New research has shown the solar energy is becoming the cheapest method of producing electricity across the world. A team of analysts from Bloomberg New Energy Finance demonstrated that the costs of generating solar power in 58 countries with a 'lower income' - such as India, Brazil and China - had plummeted to around 30pc of 2010 levels. As a result, solar is now marginally less expensive than even wind power - the previous winner on the cost advantage front.
The increasing competitiveness of renewables was highlighted in August, when the Chilean government held an electricity supply auction and offered it for a bid price of £23.30 per MWh - a low previously unseen and around 50pc of the bid price offered by a coal producer.

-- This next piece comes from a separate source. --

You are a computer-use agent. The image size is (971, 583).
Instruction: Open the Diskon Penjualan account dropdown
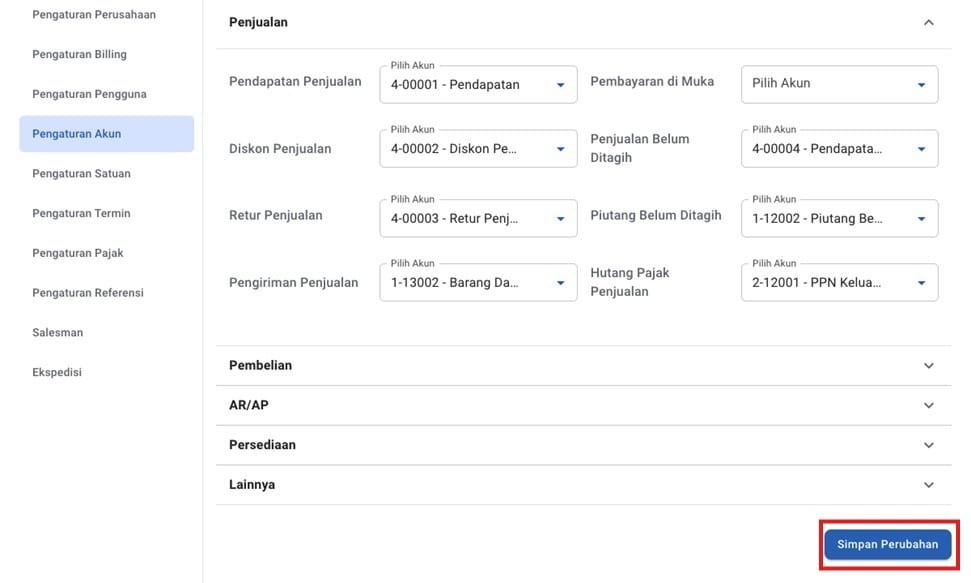[x=478, y=149]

Renewable energy is already cheap and becoming cheaper, making it competitively viable without subsidy systems, Already, almost 50 countries have signed up to a pledge to become 100pc free from fossil fuels by 2050.
However, although renewables are particularly cheap in developing nations, in richer countries where renewable operators have to compete with existing coal power stations the cost of clean power can be higher. The huge plunge in costs has been partially due to economies of scale, with huge national buyers such as China investing in solar capacity on a vast scale.
The Chinese government has also been extending financing to other countries to help them to invest in solar power.
The news will be heartening to those operating in the renewable energy industry and remind the British government of the need to commit to its renewable energy pledges, especially in the wake of Brexit, when EU targets may no longer be legally enforceable despite being agreed to during the UK's membership.